It's always difficult to know what to do about a review for books by our editor - we can't just ignore them. In this case we have borrowed an independent review from Good Housekeeping. (N.B. given the source, the review concentrates most on personal health/diet advice, but the book also has a lot to say about the way the media communicate science.)

Much of what you hear and read about health can feel contradictory and overwhelming, and it can sometimes be hard to know which diet we should be on, how much exercise we should be doing, what’s said to be causing serious illnesses this week, or to keep track of the latest advice to make sure you lead a happier and healthier life.

At GH we believe in rigorously putting any claims to the test, and that’s why we love Science For Life by GH contributor Brian Clegg. It gives definitive answers to the kind of questions we ask ourselves regularly – is red wine really good for us? (science says it’s not, sadly) And should we avoid artificial sweeteners? (research actually shows that they haven’t been linked to as many health problems as sugar).

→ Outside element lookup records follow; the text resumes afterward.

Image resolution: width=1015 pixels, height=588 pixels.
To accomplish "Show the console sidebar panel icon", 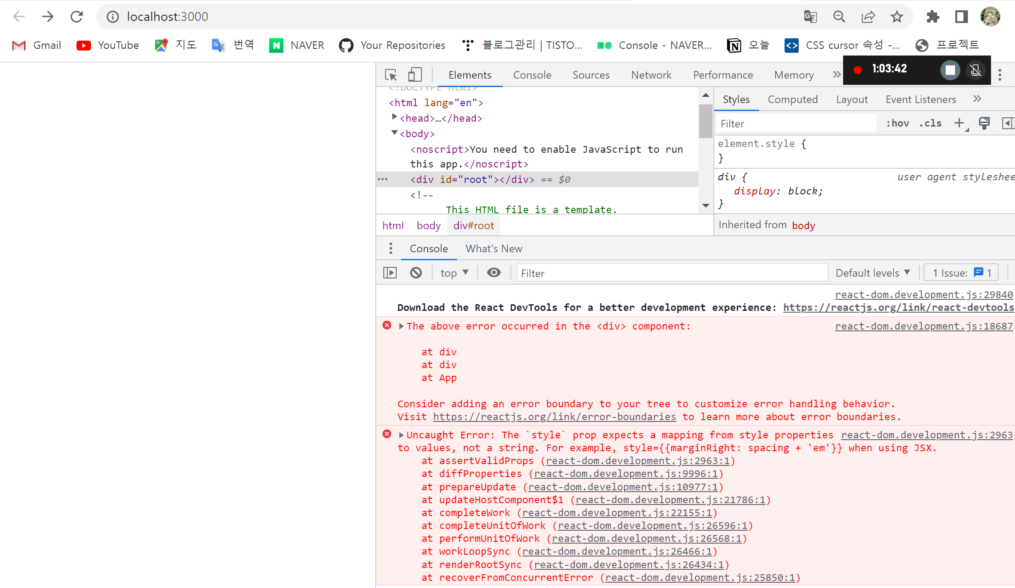I will click(x=390, y=273).
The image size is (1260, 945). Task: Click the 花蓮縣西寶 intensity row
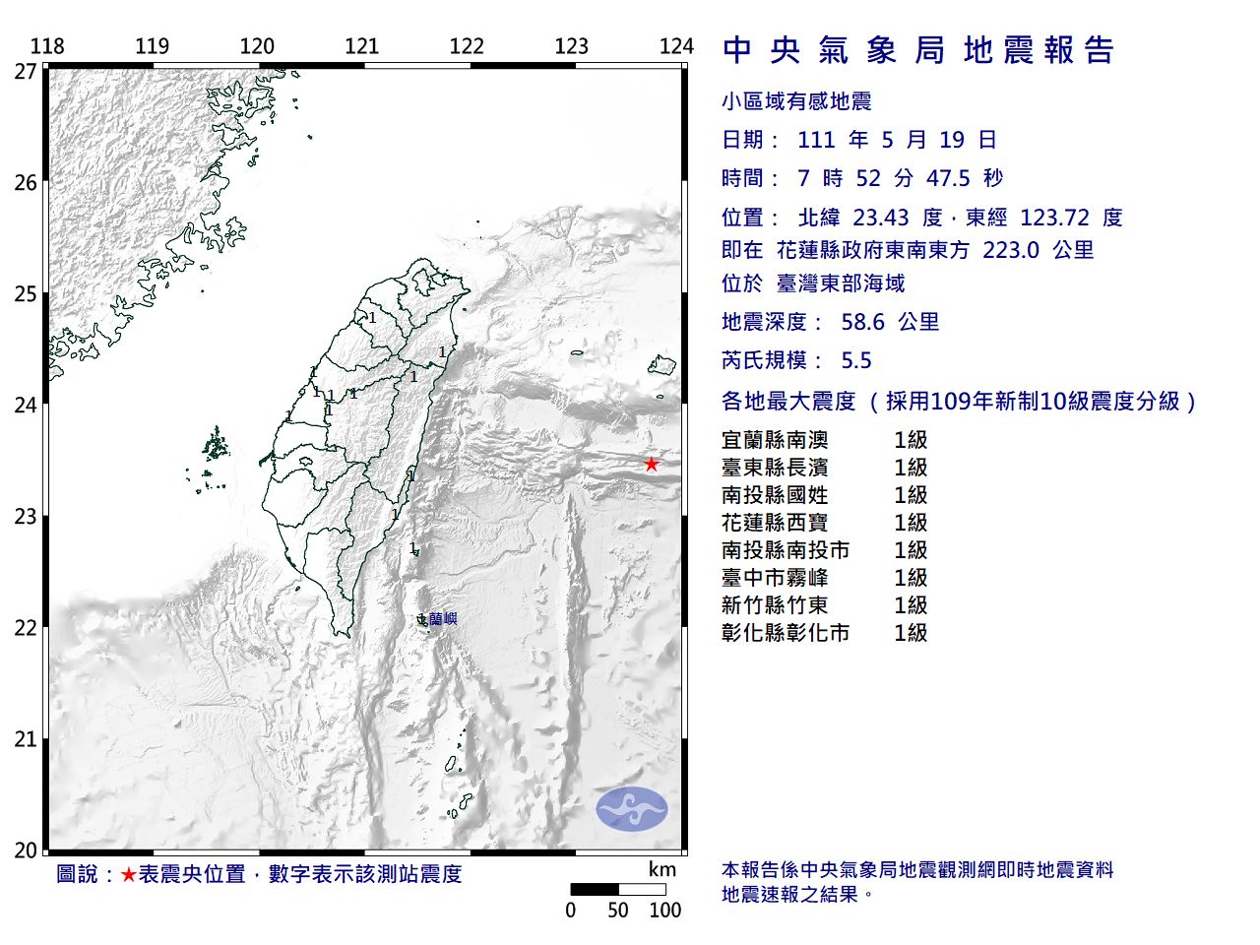click(x=824, y=523)
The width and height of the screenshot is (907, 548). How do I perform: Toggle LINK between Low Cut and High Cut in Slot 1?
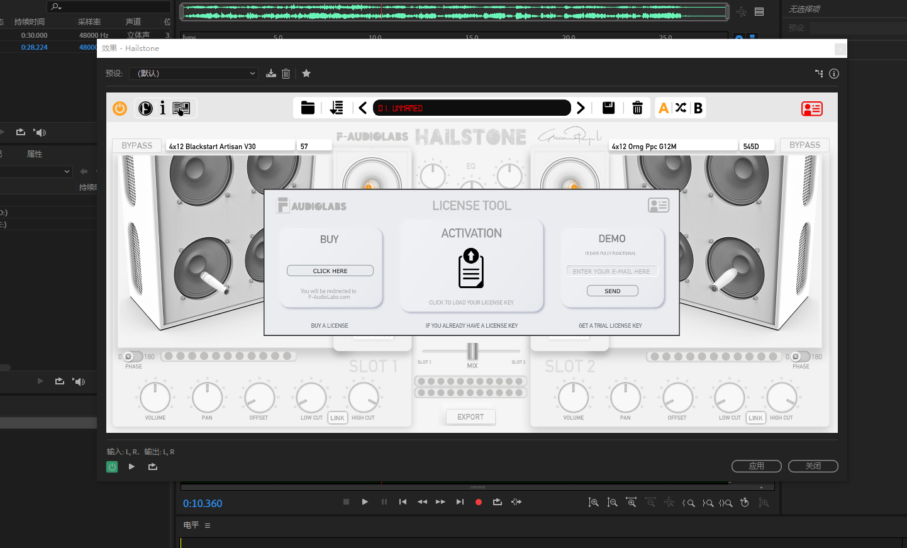[337, 417]
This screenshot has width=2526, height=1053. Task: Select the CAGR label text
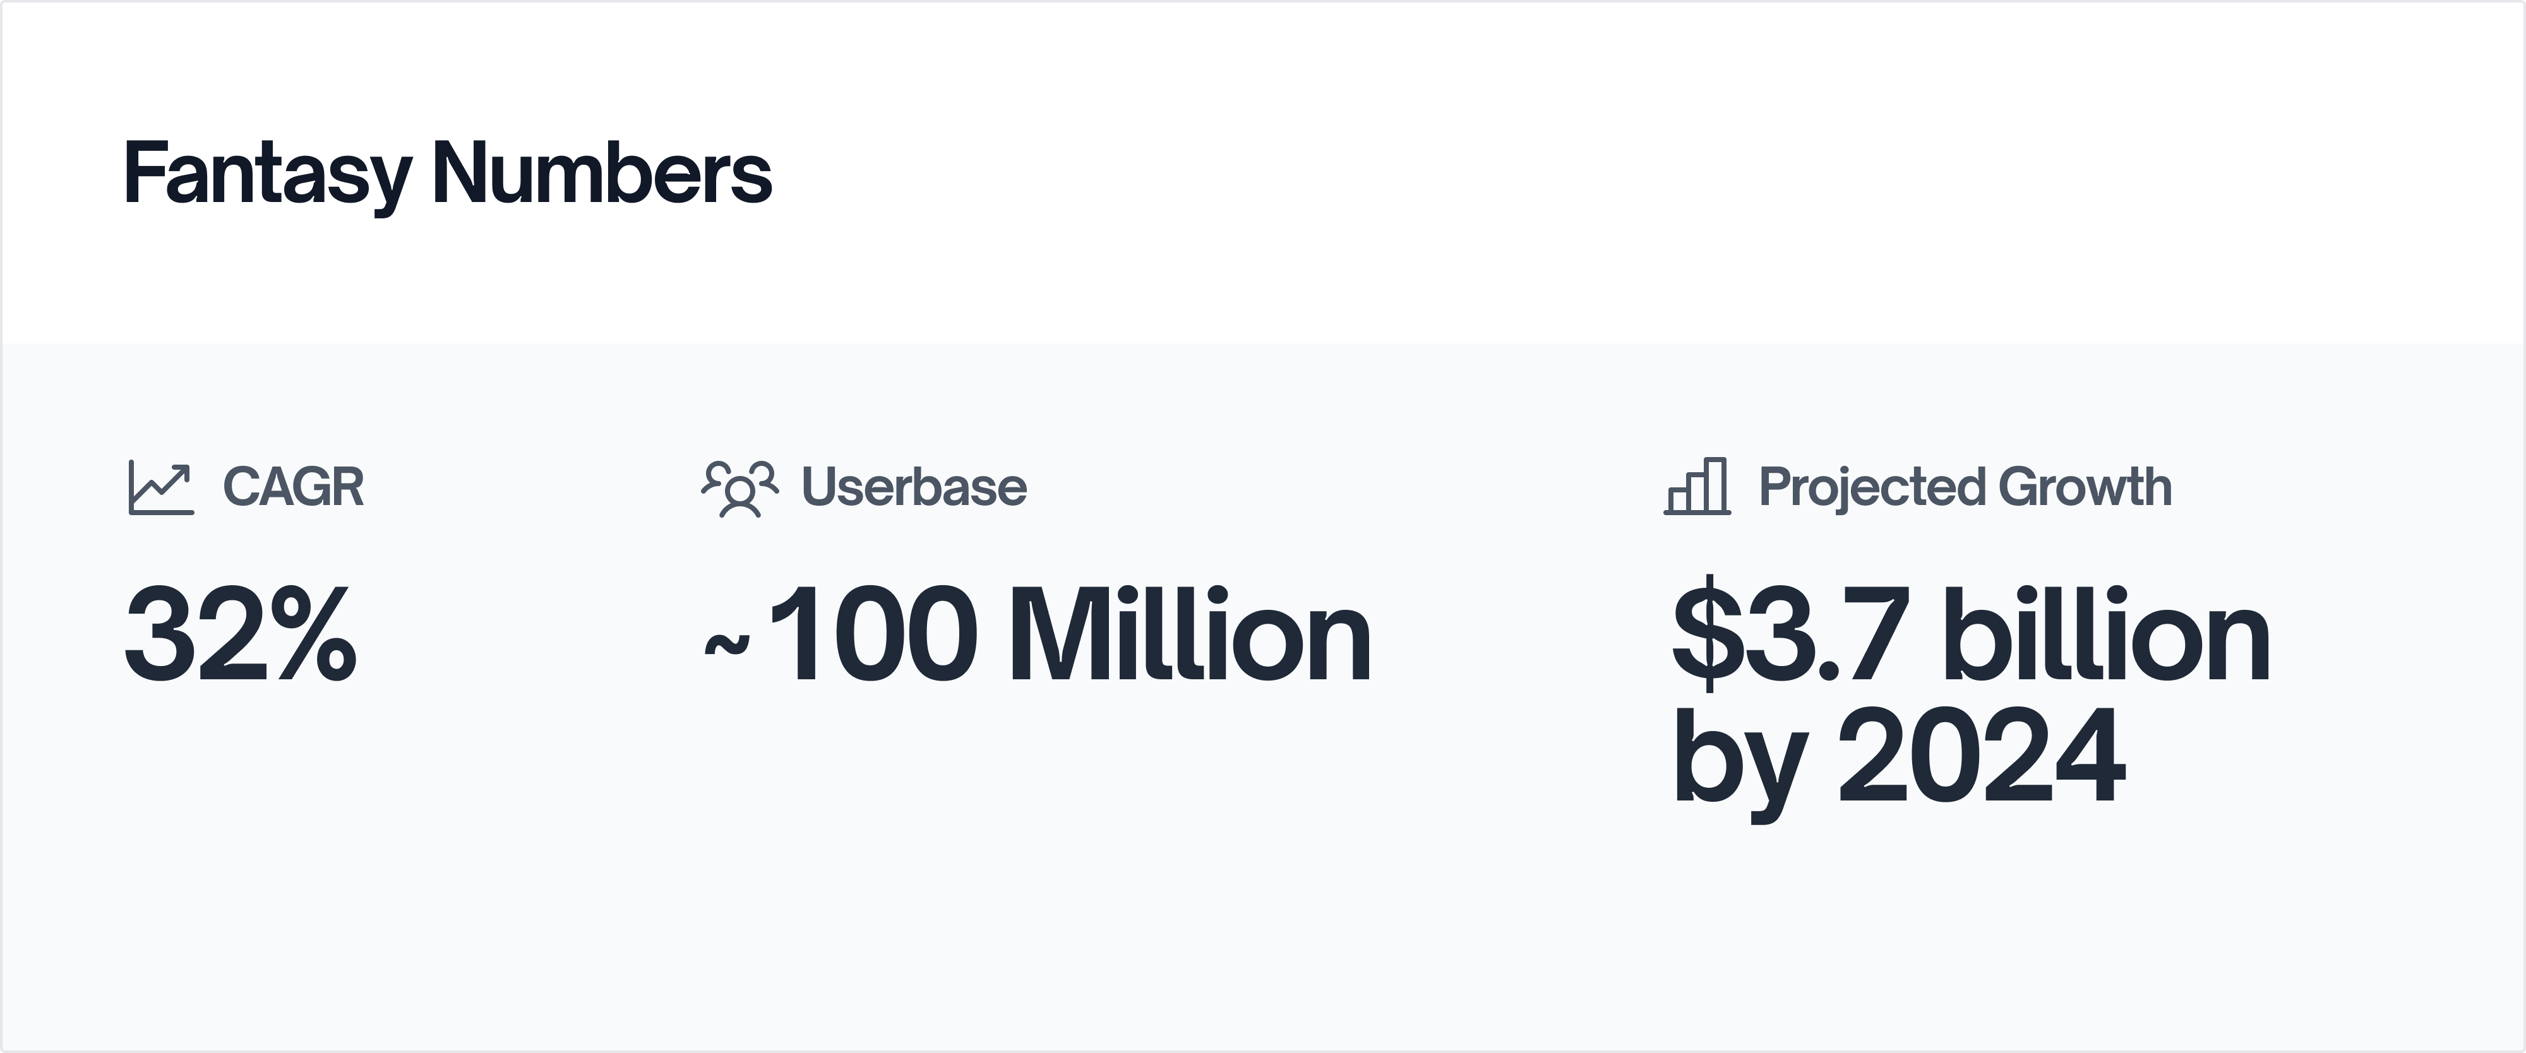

The book provides no-nonsense, straightforward advice, all backed up by scientific research. And, unlike others, Science For Life doesn’t claim to have all the answers. It acknowledges where there isn’t enough hard evidence – such as whether too much TV is bad for kids.

Clegg’s writing is informative and entertaining, with a welcome lack of irritating jargon. Divided by subject, the scope of the book is remarkably broad – everything from whether e-numbers are bad for us (they’re not), to how likely it is we’ll be visited by UFOs (science is highly sceptical).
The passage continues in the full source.